Learning Interpretable Low-dimensional Representation via Physical Symmetry
Xuanjie Liu, Daniel Chin, Yichen Huang, Gus Xia
TL;DR
This work introduces SPS, a self-supervised framework that enforces physical symmetry on the latent dynamics of time-series to learn interpretable, low-dimensional representations. By requiring the prior dynamics $R$ to be equivariant to transformations $S$ in latent space, SPS recovers human-aligned factors such as a linear pitch in music and 3D Cartesian coordinates from monocular video, without domain-specific labels. A novel counterfactual representation augmentation mechanism expands training data in the latent space, boosting sample efficiency and aiding interpretability, even under incorrect symmetry assumptions. The approach is demonstrated on two domains (music and video) and extended with SPS+ to enable content–style disentanglement, indicating practical impact for learning compact, human-understandable representations in diverse time-series settings.
Abstract
We have recently seen great progress in learning interpretable music representations, ranging from basic factors, such as pitch and timbre, to high-level concepts, such as chord and texture. However, most methods rely heavily on music domain knowledge.
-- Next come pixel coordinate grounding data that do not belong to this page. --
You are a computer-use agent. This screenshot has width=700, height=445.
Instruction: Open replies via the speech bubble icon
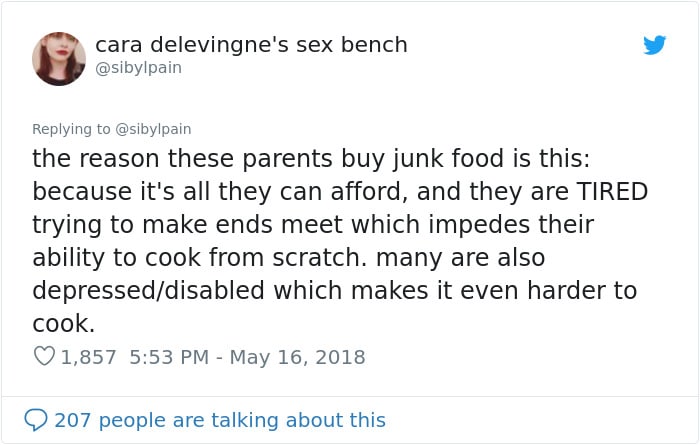(x=36, y=420)
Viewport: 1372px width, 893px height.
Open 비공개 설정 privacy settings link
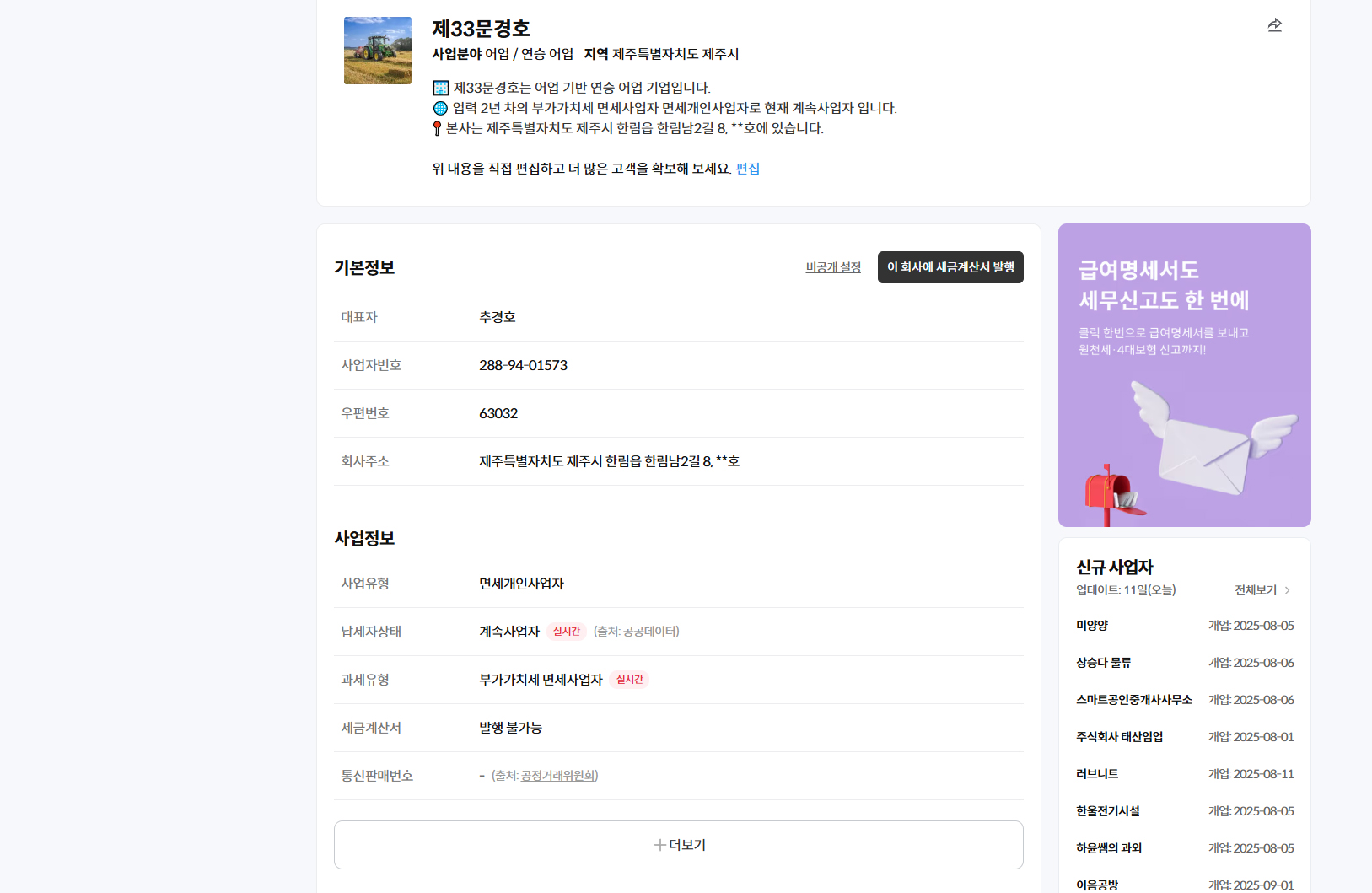tap(832, 267)
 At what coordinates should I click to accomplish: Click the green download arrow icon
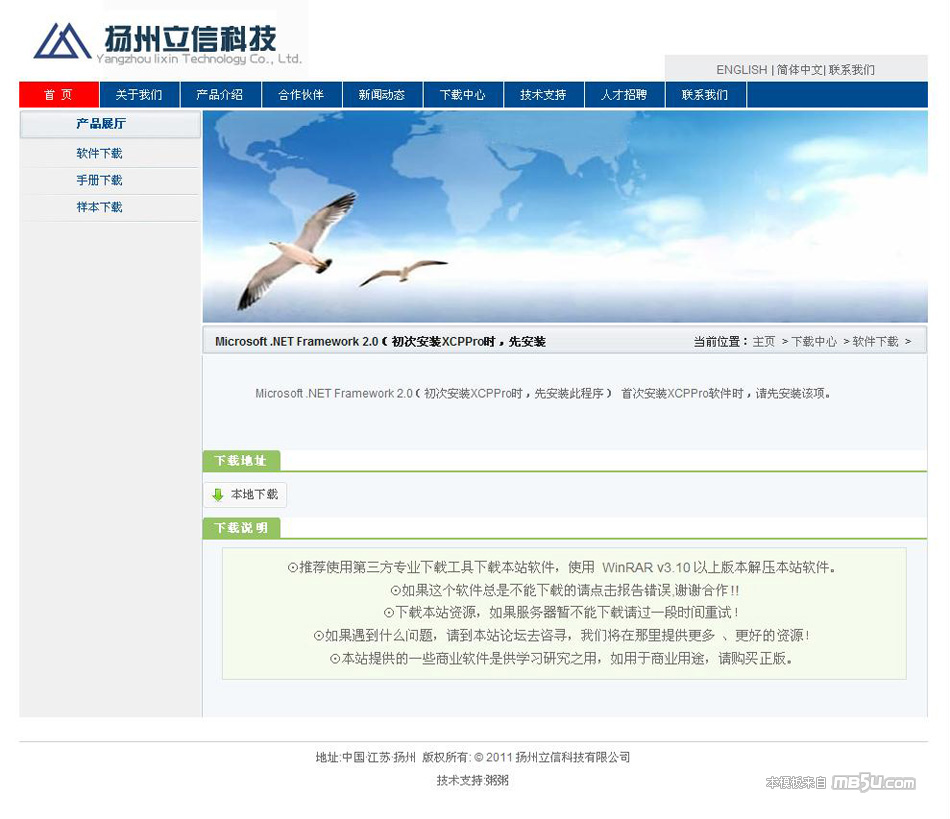point(218,495)
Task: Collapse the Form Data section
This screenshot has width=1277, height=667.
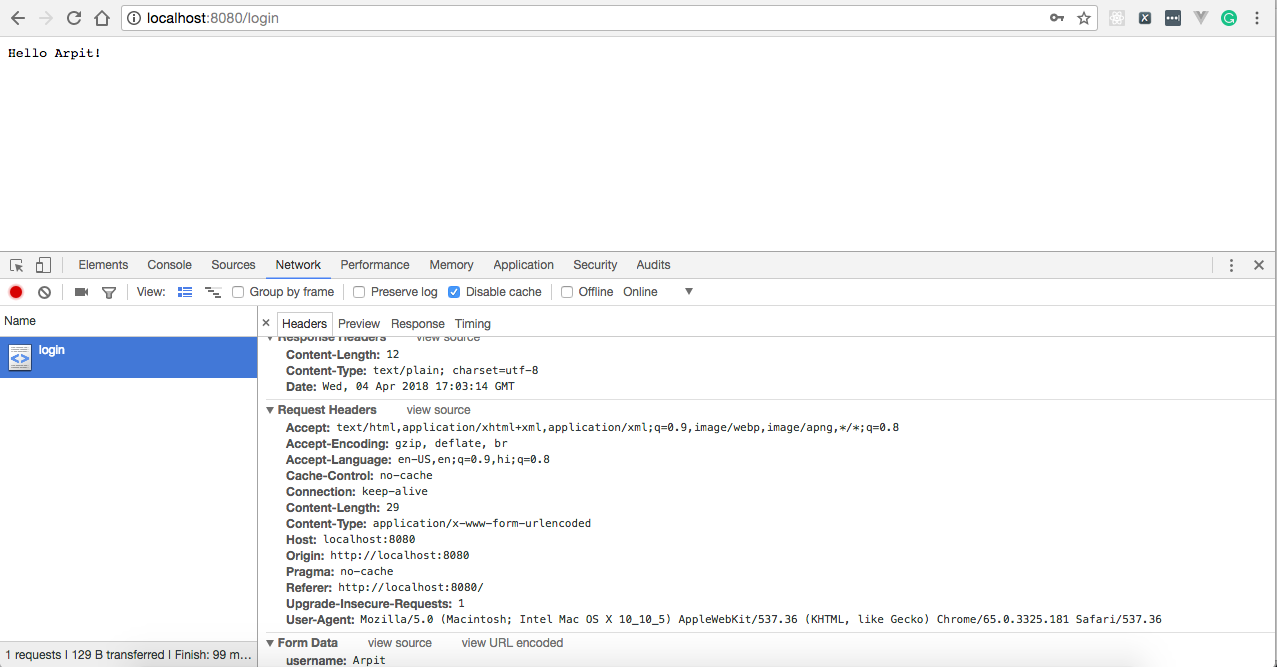Action: click(x=270, y=643)
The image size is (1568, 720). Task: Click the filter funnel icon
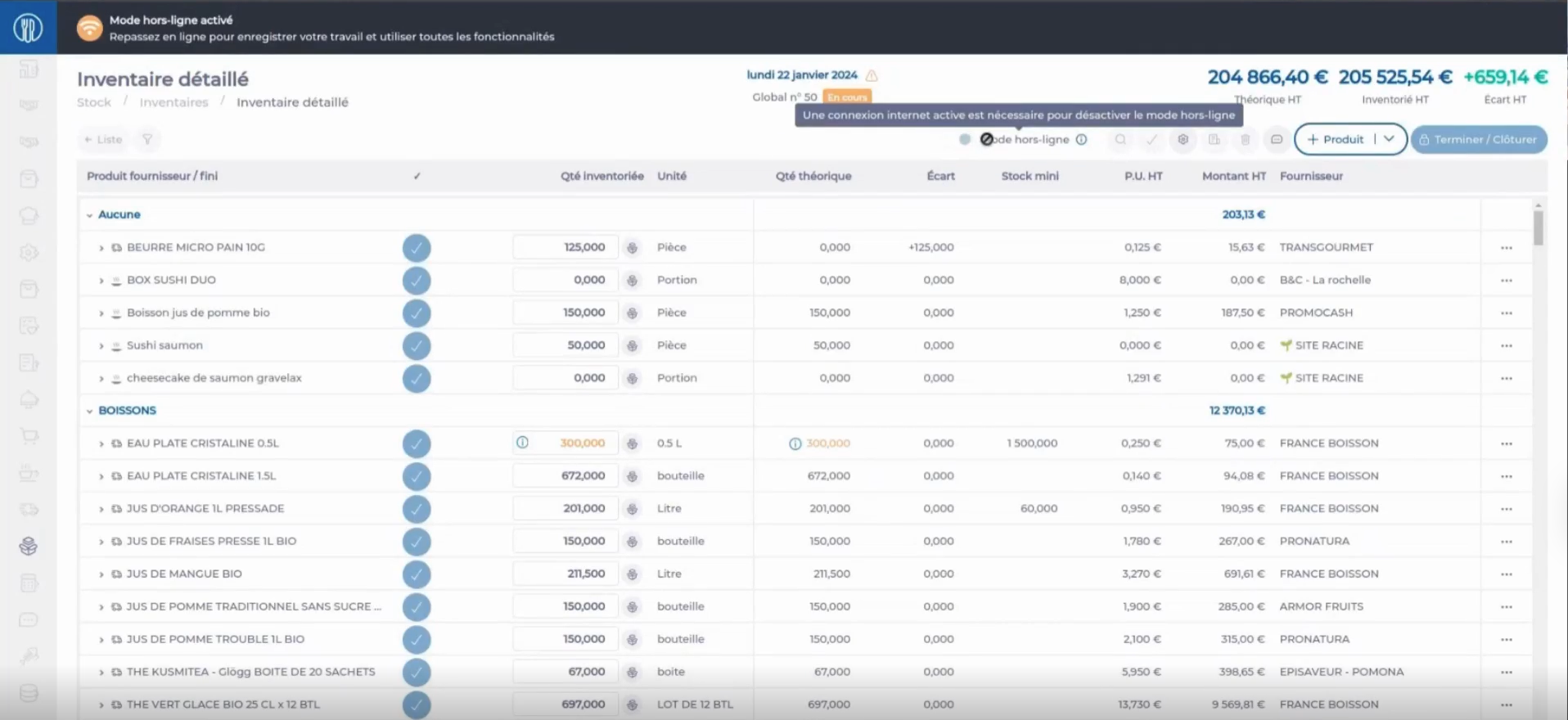point(147,140)
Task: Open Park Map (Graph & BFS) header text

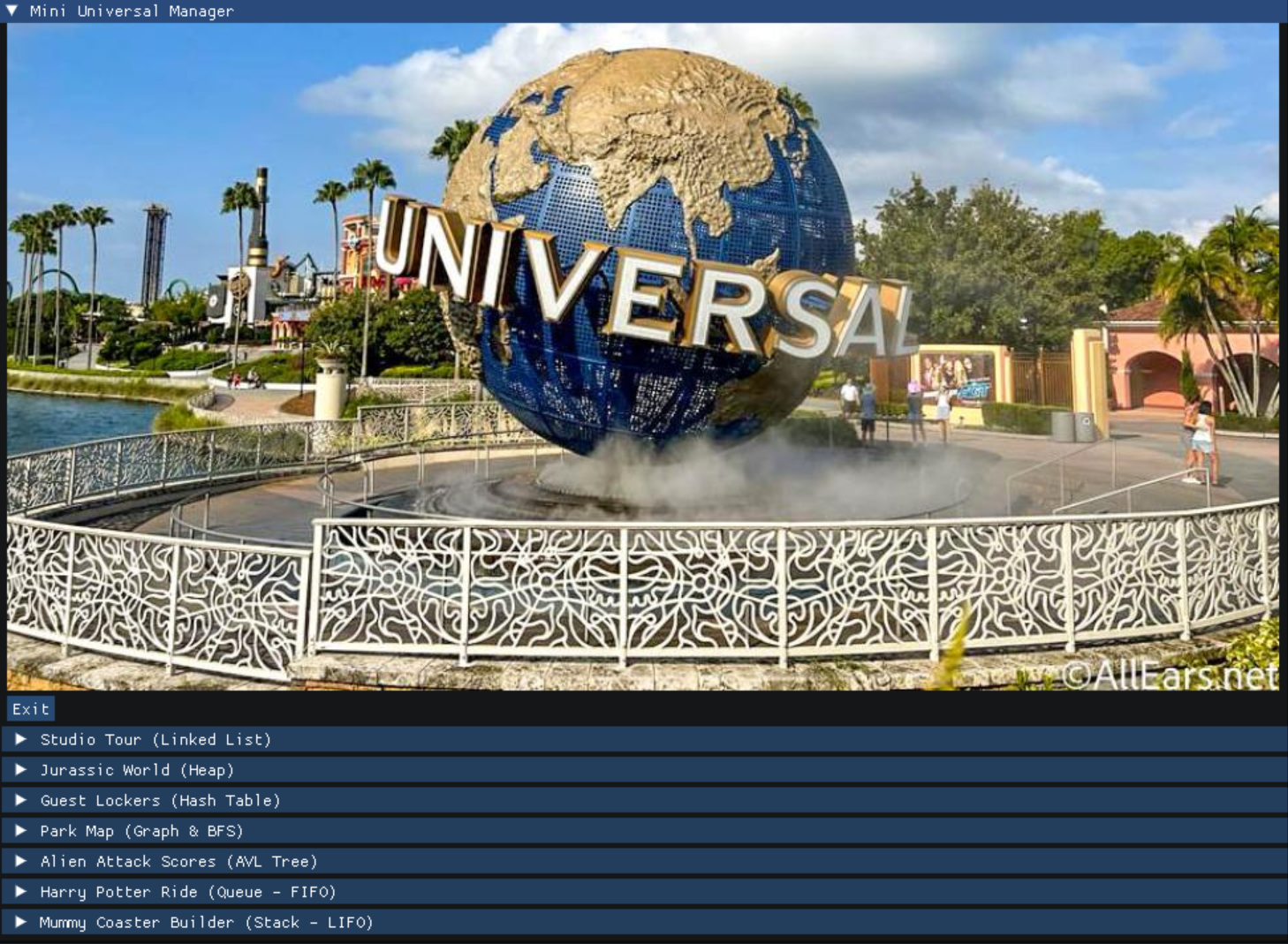Action: [141, 831]

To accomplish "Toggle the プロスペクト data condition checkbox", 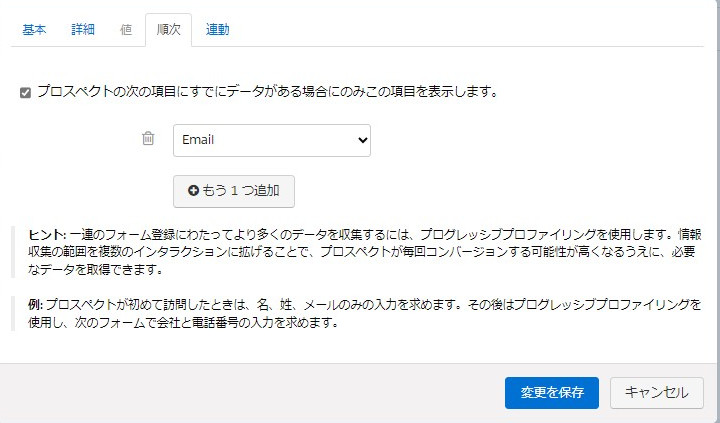I will [x=25, y=93].
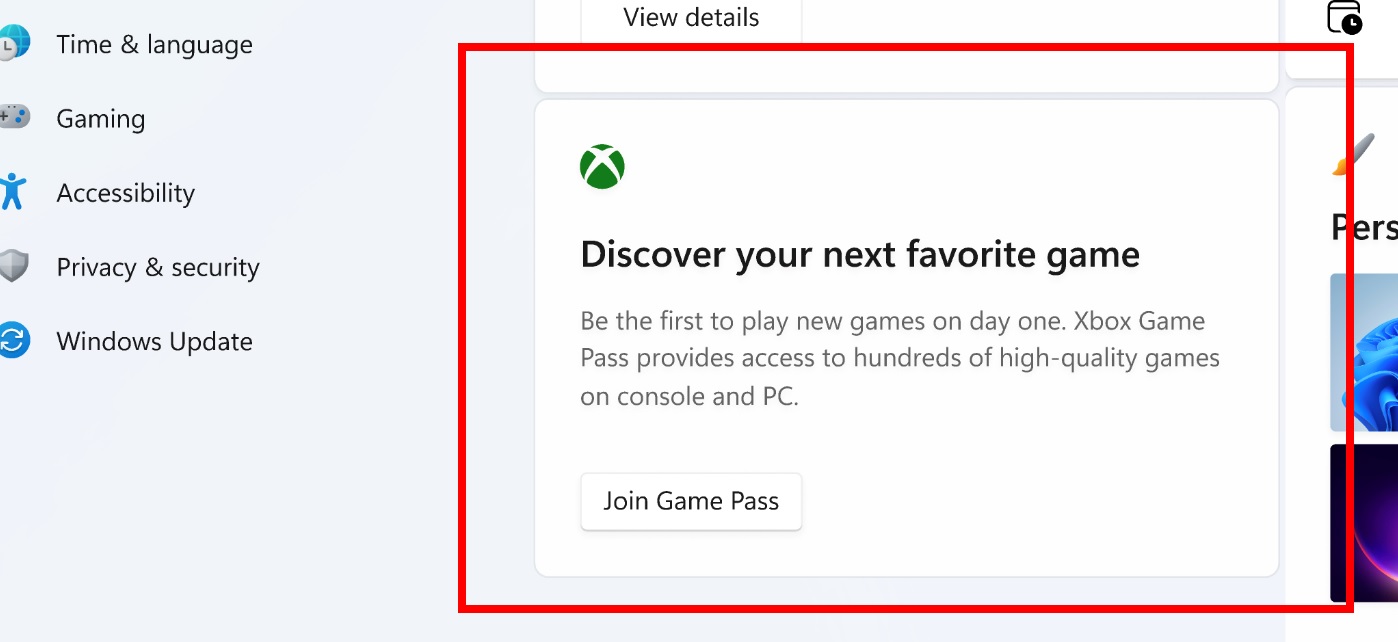Open update history via calendar-clock icon
Screen dimensions: 1398x642
tap(1345, 17)
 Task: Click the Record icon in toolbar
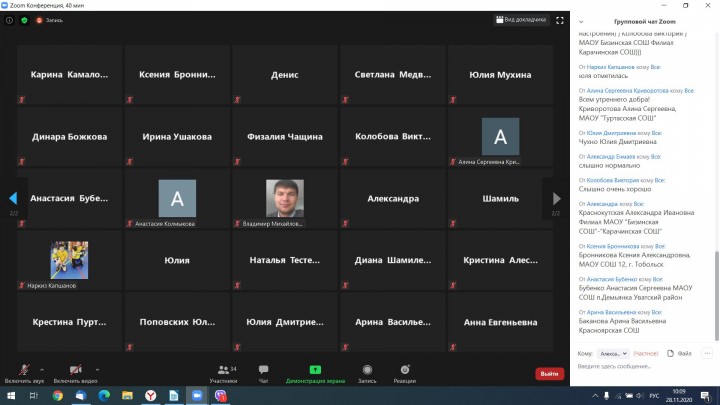tap(367, 370)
It remains an open question what general computational principles give rise to interpretable representations, especially low-dim factors that agree with human perception. In this study, we take inspiration from modern physics and use physical symmetry as a self consistency constraint for the latent space of time-series data. Specifically, it requires the prior model that characterises the dynamics of the latent states to be equivariant with respect to certain group transformations. We show that physical symmetry leads the model to learn a linear pitch factor from unlabelled monophonic music audio in a self-supervised fashion. In addition, the same methodology can be applied to computer vision, learning a 3D Cartesian space from videos of a simple moving object without labels. Furthermore, physical symmetry naturally leads to counterfactual representation augmentation, a new technique which improves sample efficiency.